- Theatrical release poster
- Directed by: Jeff Malmberg Chris Shellen
- Produced by: Jeff Malmberg Chris Shellen Matt Radecki
- Starring: Andrea Cresti
- Cinematography: Jeff Malmberg
- Edited by: Jeff Malmberg
- Music by: Lele Marchitelli
- Production company: Open Face
- Distributed by: Grasshopper Film
- Release date: September 6, 2017;
- Running time: 91 minutes
- Country: United States
- Language: Italian with English subtitles
- Box office: $32,494

= Spettacolo =

Spettacolo is a 2017 documentary film about a small hilltown in Italy that practices a unique form of theatre called "autodrama". It is the second feature of Marwencol filmmakers Jeff Malmberg and Chris Shellen, made through their production company, Open Face.
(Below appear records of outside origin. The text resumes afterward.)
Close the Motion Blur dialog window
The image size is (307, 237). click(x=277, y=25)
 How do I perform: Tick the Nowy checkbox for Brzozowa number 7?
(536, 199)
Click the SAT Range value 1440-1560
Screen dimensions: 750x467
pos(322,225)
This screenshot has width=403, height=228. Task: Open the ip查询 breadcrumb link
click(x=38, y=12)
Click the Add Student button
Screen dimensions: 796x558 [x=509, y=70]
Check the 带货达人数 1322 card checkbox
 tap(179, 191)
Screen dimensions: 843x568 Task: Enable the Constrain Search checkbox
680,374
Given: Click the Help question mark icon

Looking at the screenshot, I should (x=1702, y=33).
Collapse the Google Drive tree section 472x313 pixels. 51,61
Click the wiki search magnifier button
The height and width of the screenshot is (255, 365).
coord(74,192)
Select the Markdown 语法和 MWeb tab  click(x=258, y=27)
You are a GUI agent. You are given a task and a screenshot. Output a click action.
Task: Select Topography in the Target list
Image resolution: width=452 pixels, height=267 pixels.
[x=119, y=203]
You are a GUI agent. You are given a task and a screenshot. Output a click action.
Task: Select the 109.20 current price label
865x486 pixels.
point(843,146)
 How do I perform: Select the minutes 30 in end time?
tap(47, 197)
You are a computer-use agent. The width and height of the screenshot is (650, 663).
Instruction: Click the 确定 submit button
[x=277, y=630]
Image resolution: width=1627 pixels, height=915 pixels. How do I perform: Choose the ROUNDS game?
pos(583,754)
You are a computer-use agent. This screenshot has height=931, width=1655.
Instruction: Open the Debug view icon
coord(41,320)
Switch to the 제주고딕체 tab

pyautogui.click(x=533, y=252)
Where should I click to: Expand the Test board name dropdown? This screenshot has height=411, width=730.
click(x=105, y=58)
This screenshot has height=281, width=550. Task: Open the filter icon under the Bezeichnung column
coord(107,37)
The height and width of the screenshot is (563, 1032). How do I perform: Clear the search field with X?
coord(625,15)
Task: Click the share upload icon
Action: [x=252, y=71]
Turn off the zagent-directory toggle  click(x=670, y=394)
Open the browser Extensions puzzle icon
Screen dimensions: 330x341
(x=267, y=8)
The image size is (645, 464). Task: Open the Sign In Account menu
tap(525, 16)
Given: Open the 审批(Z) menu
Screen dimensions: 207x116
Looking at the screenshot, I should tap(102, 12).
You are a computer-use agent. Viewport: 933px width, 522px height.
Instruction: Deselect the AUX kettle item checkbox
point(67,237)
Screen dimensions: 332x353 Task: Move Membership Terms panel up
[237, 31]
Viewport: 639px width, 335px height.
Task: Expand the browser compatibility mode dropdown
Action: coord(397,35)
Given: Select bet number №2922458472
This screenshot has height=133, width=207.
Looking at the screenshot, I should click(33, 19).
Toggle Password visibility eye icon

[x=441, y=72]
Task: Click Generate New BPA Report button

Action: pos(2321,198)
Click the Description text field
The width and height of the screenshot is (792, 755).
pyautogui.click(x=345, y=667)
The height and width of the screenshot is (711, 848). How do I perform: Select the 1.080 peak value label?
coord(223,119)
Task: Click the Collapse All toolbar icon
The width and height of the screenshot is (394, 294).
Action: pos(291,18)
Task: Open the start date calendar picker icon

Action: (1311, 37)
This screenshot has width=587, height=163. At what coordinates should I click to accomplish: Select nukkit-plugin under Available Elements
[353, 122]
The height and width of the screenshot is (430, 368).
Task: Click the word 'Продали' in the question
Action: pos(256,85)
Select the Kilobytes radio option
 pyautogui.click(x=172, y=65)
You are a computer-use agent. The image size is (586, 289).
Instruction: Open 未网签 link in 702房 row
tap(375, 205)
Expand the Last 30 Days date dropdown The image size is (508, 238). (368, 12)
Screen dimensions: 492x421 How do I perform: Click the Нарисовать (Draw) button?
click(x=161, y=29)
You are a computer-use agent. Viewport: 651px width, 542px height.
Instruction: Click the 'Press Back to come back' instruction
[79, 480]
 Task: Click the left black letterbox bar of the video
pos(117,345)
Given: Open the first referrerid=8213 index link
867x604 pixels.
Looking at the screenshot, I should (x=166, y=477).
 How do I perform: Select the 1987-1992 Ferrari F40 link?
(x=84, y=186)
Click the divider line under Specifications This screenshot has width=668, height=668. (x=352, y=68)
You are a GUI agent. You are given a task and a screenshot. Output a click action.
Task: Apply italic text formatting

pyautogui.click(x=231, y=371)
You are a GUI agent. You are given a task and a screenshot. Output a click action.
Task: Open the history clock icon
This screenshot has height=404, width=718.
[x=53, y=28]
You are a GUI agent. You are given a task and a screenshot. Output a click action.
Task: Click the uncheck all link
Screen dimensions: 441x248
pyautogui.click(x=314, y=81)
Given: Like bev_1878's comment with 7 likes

The title is an Italian word meaning "performance, spectacle, or play" and in Italian is pronounced /it/ ("spet-TAH-kō-lō").

==Synopsis==
Monticchiello, a tiny hill town in Tuscany, has found a unique way to confront its problems – the people turn their lives into a play. Every summer for 50 years, their piazza becomes their stage and villagers play themselves. Every problem the town has faced since World War II – their near annihilation by Nazis, the disappearance of their farming heritage, the commercialization of their land – every major event has been dramatized and debated by the villagers in the center of town. The film tells the story of Teatro Povero ("Poor Theatre"), interweaving episodes from its past with footage from the present as the villagers turn a series of devastating blows – financial ruin, rising neo-fascism, a dwindling future generation – into a play about the end of their world.

==Production==
The film was shot in Tuscany in Italy between 2012 and 2016, using a Sony EX-1 camera and a portable Zoom audio recorder. The crew of Malmberg and Shellen lived in Monticchiello for six months in 2012 to make the film. They involved the town in their editorial process, showing several rough cuts of the film to the townspeople for feedback.

==Reception==
The film was released on September 6, 2017, at the Quad Cinema in New York City before moving on to 25 other cities. The three-week run at the Quad included a short film before the feature by Jeff Malmberg and Chris Shellen, Amleto, focusing on the daily life of one of Monticchiello's cats. The film has a 93% approval rating on review aggregator Rotten Tomatoes, based on 27 reviews. In December 2022, the film was selected for the Criterion Channel.